§ **WORK INSTRUCTION**:
Give back exactly the lines that run from the beginning of the entries to the line containing "1456x839 pixels.", both included, and nothing else.

§ **Collected data**:
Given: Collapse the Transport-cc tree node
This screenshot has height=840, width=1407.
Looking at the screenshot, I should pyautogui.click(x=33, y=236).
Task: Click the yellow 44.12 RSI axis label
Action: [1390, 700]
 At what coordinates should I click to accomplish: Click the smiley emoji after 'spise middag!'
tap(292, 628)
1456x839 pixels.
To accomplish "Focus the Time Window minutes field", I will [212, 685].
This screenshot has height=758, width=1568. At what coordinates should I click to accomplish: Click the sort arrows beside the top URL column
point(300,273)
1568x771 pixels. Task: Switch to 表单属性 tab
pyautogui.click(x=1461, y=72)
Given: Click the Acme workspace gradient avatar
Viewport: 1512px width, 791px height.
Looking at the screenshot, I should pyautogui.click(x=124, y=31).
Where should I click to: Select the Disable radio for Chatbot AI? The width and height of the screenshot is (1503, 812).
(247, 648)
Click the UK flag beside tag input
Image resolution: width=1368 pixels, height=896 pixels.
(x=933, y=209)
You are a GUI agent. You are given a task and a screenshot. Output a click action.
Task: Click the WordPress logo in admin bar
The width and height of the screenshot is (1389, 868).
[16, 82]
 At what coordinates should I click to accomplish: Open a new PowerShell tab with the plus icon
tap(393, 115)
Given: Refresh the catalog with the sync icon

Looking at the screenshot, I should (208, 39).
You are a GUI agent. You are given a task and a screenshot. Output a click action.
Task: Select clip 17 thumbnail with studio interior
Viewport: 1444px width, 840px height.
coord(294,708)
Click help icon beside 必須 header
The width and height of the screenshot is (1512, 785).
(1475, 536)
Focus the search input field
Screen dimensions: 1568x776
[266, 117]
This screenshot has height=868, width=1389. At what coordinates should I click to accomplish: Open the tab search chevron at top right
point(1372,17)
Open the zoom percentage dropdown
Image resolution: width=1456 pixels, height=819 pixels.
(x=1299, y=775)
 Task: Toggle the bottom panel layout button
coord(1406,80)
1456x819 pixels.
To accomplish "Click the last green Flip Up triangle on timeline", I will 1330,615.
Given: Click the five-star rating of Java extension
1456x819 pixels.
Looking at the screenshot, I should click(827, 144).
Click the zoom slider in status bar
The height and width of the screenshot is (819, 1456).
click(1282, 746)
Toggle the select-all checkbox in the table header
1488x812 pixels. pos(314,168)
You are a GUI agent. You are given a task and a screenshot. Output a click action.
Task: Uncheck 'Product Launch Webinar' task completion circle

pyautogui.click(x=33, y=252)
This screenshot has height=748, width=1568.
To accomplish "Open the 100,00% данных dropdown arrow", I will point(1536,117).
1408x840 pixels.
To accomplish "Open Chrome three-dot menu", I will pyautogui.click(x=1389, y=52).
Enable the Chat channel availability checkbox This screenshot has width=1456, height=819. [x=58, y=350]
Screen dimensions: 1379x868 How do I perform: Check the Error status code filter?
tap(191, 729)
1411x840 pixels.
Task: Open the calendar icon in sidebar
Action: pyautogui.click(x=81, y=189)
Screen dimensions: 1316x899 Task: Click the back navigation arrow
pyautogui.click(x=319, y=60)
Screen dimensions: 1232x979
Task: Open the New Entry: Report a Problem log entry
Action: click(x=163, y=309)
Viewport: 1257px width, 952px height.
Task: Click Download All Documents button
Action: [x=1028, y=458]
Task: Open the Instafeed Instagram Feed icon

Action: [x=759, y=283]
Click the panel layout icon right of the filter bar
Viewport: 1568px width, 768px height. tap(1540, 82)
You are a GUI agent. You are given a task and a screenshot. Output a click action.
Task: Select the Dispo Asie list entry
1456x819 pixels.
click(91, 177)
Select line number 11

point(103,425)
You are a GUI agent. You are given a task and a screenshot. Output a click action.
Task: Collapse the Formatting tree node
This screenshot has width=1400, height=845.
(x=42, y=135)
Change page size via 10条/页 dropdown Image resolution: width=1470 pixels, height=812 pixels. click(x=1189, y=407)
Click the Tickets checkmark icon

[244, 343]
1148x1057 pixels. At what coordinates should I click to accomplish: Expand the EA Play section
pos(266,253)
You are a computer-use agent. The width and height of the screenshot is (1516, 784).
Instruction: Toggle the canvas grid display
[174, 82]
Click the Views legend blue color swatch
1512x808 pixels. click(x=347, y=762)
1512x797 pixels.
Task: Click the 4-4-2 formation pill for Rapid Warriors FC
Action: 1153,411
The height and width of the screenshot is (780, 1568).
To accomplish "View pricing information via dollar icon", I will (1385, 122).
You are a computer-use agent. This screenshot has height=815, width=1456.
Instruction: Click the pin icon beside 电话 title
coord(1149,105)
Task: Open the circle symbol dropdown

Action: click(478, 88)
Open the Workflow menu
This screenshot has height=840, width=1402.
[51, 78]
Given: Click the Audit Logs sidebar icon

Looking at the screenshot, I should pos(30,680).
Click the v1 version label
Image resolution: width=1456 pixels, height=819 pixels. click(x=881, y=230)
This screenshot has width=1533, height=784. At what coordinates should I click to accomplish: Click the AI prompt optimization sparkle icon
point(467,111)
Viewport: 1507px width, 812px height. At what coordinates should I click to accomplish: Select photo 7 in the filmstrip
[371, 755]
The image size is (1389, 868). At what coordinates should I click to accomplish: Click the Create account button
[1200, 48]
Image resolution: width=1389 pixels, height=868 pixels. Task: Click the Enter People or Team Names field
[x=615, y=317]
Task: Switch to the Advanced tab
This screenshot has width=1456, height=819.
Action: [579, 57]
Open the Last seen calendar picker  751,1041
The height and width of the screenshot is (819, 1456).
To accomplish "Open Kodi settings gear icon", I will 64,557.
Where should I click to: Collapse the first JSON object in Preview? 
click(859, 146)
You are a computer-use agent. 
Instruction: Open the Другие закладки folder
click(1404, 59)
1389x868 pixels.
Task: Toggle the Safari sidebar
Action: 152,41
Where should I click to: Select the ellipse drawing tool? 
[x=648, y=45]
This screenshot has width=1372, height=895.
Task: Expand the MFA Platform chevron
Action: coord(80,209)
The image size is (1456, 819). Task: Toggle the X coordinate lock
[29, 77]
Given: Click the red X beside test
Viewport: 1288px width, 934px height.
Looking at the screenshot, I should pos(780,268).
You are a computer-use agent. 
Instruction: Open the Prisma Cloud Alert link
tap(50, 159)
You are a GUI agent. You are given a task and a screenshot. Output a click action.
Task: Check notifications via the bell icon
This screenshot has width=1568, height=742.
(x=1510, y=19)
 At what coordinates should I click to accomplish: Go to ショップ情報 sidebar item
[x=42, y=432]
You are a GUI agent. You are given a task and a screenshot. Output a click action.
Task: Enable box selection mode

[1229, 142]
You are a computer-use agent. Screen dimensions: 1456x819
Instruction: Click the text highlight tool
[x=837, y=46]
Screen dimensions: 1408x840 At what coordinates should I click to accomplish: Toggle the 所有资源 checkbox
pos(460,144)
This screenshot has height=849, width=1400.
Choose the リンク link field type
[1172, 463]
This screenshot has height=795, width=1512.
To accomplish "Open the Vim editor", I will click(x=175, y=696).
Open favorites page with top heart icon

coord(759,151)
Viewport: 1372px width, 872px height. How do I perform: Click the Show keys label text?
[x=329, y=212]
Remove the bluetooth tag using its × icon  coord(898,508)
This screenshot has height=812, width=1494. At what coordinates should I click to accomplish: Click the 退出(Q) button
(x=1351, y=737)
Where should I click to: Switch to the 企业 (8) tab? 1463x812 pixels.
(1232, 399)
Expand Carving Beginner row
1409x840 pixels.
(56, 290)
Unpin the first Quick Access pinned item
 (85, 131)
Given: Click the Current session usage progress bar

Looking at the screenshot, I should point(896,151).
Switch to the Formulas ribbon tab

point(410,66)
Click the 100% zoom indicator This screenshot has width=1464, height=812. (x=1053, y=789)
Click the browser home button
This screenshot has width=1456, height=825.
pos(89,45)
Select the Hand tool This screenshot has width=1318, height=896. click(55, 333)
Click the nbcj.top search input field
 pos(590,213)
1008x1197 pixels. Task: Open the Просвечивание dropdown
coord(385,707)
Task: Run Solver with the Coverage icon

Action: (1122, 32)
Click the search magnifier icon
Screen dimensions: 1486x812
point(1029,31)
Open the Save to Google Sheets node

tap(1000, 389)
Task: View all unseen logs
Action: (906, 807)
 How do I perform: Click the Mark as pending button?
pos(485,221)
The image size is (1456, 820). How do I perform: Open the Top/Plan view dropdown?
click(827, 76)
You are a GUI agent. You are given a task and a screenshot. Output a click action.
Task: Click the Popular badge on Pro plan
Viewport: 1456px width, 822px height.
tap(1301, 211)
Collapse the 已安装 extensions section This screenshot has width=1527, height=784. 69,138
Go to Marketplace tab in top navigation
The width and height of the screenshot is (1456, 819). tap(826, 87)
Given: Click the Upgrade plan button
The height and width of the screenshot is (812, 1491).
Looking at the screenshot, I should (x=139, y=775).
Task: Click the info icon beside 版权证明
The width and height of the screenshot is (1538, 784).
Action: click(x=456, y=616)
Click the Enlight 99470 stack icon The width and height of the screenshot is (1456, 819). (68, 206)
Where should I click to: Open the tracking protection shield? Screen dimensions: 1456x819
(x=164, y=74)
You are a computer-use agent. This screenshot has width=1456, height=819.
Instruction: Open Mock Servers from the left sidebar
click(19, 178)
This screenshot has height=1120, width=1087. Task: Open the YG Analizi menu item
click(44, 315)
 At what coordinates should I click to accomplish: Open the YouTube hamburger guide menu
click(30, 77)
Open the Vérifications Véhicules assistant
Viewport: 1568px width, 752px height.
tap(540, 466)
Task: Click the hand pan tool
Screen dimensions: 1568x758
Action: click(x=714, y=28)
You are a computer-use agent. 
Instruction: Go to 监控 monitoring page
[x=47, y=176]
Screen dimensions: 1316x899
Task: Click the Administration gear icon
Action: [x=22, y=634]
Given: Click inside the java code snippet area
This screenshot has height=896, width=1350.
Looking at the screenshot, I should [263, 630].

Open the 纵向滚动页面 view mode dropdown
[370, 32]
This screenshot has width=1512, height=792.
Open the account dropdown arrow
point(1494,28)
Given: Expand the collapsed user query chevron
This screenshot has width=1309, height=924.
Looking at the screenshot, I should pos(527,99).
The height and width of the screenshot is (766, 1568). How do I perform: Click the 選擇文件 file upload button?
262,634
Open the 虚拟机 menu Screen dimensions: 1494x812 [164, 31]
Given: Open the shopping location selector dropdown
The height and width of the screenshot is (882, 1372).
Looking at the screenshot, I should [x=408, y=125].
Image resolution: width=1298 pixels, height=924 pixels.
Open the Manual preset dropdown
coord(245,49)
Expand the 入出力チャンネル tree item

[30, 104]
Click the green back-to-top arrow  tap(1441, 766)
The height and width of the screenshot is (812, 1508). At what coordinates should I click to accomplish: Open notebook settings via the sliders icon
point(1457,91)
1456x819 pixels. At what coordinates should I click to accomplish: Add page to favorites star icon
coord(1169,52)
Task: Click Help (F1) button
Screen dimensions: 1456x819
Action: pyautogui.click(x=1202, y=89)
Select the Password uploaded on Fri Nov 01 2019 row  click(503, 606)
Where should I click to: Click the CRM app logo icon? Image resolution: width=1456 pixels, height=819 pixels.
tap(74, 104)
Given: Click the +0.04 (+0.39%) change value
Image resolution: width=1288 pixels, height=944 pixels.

§ **SOLUTION**:
Given: Collapse the Transport-cc tree node
This screenshot has height=840, width=1407.
Looking at the screenshot, I should pyautogui.click(x=33, y=236).
Task: Click the yellow 44.12 RSI axis label
Action: [1390, 700]
 At what coordinates should I click to accomplish: Click the smiley emoji after 'spise middag!'
tap(292, 628)
1456x839 pixels.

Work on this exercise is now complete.